CPE: Supervisory Education Student Training

Thanks to Danist Soh

Thanks to Danist Soh

I finished my residency in clinical pastoral education at the end of August. As part of that ending, I was in transition to stay in training by beginning work in supervisory education. I needed to stay on somewhere since the church was keeping me part-time. And an opportunity opened.

In effect, my life will continue to look like it has over the last year. I’ll continue to serve my church as one of the pastors, and I’ll continue to serve my patients as a one of the chaplains.

Most people in my church seem surprised when I mention my CPE training. They don’t feel the impact of my work. They don’t notice the differences in how I spend my days.

As a church that focuses its mission on twenty and thirty-somethings (and certainly not exclusively), most of our people are involved during their days. They aren’t coming to a church, meeting with pastors, or attending ministry meetings. That was very much the culture of my last church. At New Community, people I meet with meet me at night or on weekends because they work, study, or otherwise occupy themselves.

So, attending weekend activities at church, while working during the day at a hospital and working at night to see our church people, lends to a congregant’s surprise when learning that I’m also working in CPE. But I am continuing that work. And I’m glad to be doing so.

It’s been an interesting mix of experiences starting my program these last weeks. I’m still serving as the primary chaplain in the medical intensive care unit. I’m observing the work of my supervisor as he works with a new set of interns, starting to see supervision from a different ledge. I’m preparing didactics, reading a lot, still seeing the ups and downs of people’s lives in a busy level one trauma center that sees death daily. I sit with people going through hard spots. I pray all the time. It seems that way. It’s getting easier to sit quietly.
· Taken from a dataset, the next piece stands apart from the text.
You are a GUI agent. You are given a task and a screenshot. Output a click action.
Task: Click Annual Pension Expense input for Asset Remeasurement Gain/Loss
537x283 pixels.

I’m not sure how that’ll impact my posting. I’ll still post quotes of people I read. I’ll write reviews of some of the books I’m appreciating as a way to keep my mind engaged in a number of ways with the authors of those books. I may not be able to post as much as I like.

The process before me is faith-filled. Like any growth process, the most constructive parts are unseen. The strongest impacts ahead aren’t written in a description. And I couldn’t tell you all the gifts I’ll receive as I step into what’s next. There will be love there though. There will be people that love me and people that I’ll love.
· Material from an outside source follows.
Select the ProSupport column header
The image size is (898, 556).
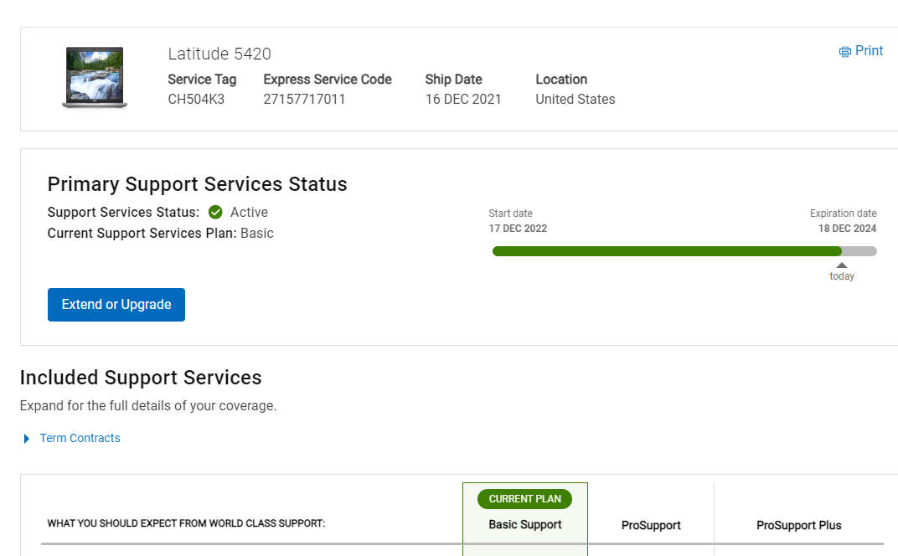coord(651,526)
There will be learning and I’ll necessarily make more mistakes. My average has already gone up this year for mistakes! I’ll require more from my family and friends, and I’ll return the gains I’m getting from one work environment toward the people within the other environments I’m placed. I’ll deepen my conversations with my spiritual director. Me and Dawn will speak and listen more meaningfully. Bryce will get a better dad. And we’ll see what else there is.

Clinical Pastoral Education

The room of you, a small circle of goodness, lights in your faces that remind me of grace waiting, tentative scenes from your lives turning into a dozen gifts wrapped for us all.

The table cloaked with comfortable chairs, the package of cookies made by our leader’s friend and the ones Keebler made with dotted pecans, eaten and enjoyed.

The framed pictures of godly people, people who hopefully lived well, people who hopefully called upon others to do justice, love, and mercy, people whose ecclesiastical garments hopefully never blocked them from service.

The lightning, the thunder, the darkness from Ogden Avenue spilling over to us, framing our voices and reflections in the tones of divinity.  These were the images and sounds of our first meeting.  What a wonderful unit this will be!